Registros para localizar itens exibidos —

........

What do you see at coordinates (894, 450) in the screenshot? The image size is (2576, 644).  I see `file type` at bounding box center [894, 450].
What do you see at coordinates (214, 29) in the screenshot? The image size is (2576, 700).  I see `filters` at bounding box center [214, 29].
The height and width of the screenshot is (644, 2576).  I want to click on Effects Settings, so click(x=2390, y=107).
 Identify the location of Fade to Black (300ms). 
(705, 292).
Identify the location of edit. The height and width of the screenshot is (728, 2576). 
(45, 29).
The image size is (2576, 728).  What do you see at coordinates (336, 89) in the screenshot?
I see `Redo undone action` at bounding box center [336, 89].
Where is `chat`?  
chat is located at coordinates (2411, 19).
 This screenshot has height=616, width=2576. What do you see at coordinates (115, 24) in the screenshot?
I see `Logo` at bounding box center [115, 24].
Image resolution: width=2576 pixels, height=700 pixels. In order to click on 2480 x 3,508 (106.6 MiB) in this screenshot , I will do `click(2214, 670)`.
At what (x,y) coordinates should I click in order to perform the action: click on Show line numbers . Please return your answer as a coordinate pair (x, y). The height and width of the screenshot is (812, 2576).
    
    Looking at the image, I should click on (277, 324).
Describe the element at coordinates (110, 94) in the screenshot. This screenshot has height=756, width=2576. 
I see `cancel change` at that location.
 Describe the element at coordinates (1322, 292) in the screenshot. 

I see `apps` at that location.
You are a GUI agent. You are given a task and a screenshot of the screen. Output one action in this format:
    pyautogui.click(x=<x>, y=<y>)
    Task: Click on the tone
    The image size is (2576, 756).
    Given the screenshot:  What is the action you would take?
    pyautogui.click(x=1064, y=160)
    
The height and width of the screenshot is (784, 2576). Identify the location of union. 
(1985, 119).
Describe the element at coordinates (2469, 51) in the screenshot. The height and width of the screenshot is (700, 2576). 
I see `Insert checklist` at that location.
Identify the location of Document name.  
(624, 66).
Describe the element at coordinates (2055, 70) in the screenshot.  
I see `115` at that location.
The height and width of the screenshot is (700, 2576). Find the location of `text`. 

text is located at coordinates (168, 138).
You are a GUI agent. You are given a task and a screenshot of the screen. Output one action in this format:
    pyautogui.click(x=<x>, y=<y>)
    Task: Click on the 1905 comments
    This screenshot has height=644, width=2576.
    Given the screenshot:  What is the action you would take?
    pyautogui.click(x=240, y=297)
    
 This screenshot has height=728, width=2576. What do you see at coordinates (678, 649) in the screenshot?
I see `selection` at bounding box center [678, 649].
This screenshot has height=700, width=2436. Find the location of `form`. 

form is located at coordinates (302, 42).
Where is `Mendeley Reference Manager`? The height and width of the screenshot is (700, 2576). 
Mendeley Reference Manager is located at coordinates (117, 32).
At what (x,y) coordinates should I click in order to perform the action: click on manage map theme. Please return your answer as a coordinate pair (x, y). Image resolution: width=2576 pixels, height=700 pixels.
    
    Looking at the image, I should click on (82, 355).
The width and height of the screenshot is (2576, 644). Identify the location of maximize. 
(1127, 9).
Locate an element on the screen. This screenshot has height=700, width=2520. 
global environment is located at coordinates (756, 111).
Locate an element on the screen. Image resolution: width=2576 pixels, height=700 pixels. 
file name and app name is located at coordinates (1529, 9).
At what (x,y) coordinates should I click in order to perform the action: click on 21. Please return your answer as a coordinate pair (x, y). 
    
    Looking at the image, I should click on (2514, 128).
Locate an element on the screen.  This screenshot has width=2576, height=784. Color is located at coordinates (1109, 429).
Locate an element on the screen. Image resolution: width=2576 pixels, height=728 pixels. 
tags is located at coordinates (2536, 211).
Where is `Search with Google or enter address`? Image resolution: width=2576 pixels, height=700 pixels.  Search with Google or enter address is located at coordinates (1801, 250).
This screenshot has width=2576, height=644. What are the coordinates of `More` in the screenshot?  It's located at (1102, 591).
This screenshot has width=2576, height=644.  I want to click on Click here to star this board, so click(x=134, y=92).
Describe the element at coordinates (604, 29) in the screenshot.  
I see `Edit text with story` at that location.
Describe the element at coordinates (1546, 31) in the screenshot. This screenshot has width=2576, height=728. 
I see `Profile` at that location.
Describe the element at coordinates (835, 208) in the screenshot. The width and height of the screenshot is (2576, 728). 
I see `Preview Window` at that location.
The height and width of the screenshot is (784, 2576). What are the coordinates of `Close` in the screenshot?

........

O QUE SE PEDE —
Reproduza palavra por palavra todos os registros acima.

RESULTADO FINAL —
What do you see at coordinates (894, 450) in the screenshot? The image size is (2576, 644).  I see `file type` at bounding box center [894, 450].
What do you see at coordinates (214, 29) in the screenshot? The image size is (2576, 700).  I see `filters` at bounding box center [214, 29].
The height and width of the screenshot is (644, 2576).  I want to click on Effects Settings, so click(x=2390, y=107).
 Identify the location of Fade to Black (300ms). 
(705, 292).
Identify the location of edit. The height and width of the screenshot is (728, 2576). 
(45, 29).
The image size is (2576, 728).  What do you see at coordinates (336, 89) in the screenshot?
I see `Redo undone action` at bounding box center [336, 89].
Where is `chat`?  
chat is located at coordinates (2411, 19).
 This screenshot has height=616, width=2576. What do you see at coordinates (115, 24) in the screenshot?
I see `Logo` at bounding box center [115, 24].
Image resolution: width=2576 pixels, height=700 pixels. In order to click on 2480 x 3,508 (106.6 MiB) in this screenshot , I will do `click(2214, 670)`.
At what (x,y) coordinates should I click in order to perform the action: click on Show line numbers . Please return your answer as a coordinate pair (x, y). The height and width of the screenshot is (812, 2576).
    
    Looking at the image, I should click on (277, 324).
Describe the element at coordinates (110, 94) in the screenshot. This screenshot has height=756, width=2576. 
I see `cancel change` at that location.
 Describe the element at coordinates (1322, 292) in the screenshot. 

I see `apps` at that location.
You are a GUI agent. You are given a task and a screenshot of the screen. Output one action in this format:
    pyautogui.click(x=<x>, y=<y>)
    Task: Click on the tone
    The image size is (2576, 756).
    Given the screenshot:  What is the action you would take?
    pyautogui.click(x=1064, y=160)
    
The height and width of the screenshot is (784, 2576). Identify the location of union. 
(1985, 119).
Describe the element at coordinates (2469, 51) in the screenshot. The height and width of the screenshot is (700, 2576). 
I see `Insert checklist` at that location.
Identify the location of Document name.  
(624, 66).
Describe the element at coordinates (2055, 70) in the screenshot.  
I see `115` at that location.
The height and width of the screenshot is (700, 2576). Find the location of `text`. 

text is located at coordinates (168, 138).
You are a GUI agent. You are given a task and a screenshot of the screen. Output one action in this format:
    pyautogui.click(x=<x>, y=<y>)
    Task: Click on the 1905 comments
    This screenshot has height=644, width=2576.
    Given the screenshot:  What is the action you would take?
    pyautogui.click(x=240, y=297)
    
 This screenshot has height=728, width=2576. What do you see at coordinates (678, 649) in the screenshot?
I see `selection` at bounding box center [678, 649].
This screenshot has height=700, width=2436. Find the location of `form`. 

form is located at coordinates (302, 42).
Where is `Mendeley Reference Manager`? The height and width of the screenshot is (700, 2576). 
Mendeley Reference Manager is located at coordinates (117, 32).
At what (x,y) coordinates should I click in order to perform the action: click on manage map theme. Please return your answer as a coordinate pair (x, y). Image resolution: width=2576 pixels, height=700 pixels.
    
    Looking at the image, I should click on (82, 355).
The width and height of the screenshot is (2576, 644). Identify the location of maximize. 
(1127, 9).
Locate an element on the screen. This screenshot has height=700, width=2520. 
global environment is located at coordinates (756, 111).
Locate an element on the screen. Image resolution: width=2576 pixels, height=700 pixels. 
file name and app name is located at coordinates (1529, 9).
At what (x,y) coordinates should I click in order to perform the action: click on 21. Please return your answer as a coordinate pair (x, y). 
    
    Looking at the image, I should click on (2514, 128).
Locate an element on the screen.  This screenshot has width=2576, height=784. Color is located at coordinates (1109, 429).
Locate an element on the screen. Image resolution: width=2576 pixels, height=728 pixels. 
tags is located at coordinates (2536, 211).
Where is `Search with Google or enter address`? Image resolution: width=2576 pixels, height=700 pixels.  Search with Google or enter address is located at coordinates (1801, 250).
This screenshot has width=2576, height=644. What are the coordinates of `More` in the screenshot?  It's located at (1102, 591).
This screenshot has width=2576, height=644.  I want to click on Click here to star this board, so click(x=134, y=92).
Describe the element at coordinates (604, 29) in the screenshot.  
I see `Edit text with story` at that location.
Describe the element at coordinates (1546, 31) in the screenshot. This screenshot has width=2576, height=728. 
I see `Profile` at that location.
Describe the element at coordinates (835, 208) in the screenshot. The width and height of the screenshot is (2576, 728). 
I see `Preview Window` at that location.
The height and width of the screenshot is (784, 2576). What are the coordinates of `Close` in the screenshot?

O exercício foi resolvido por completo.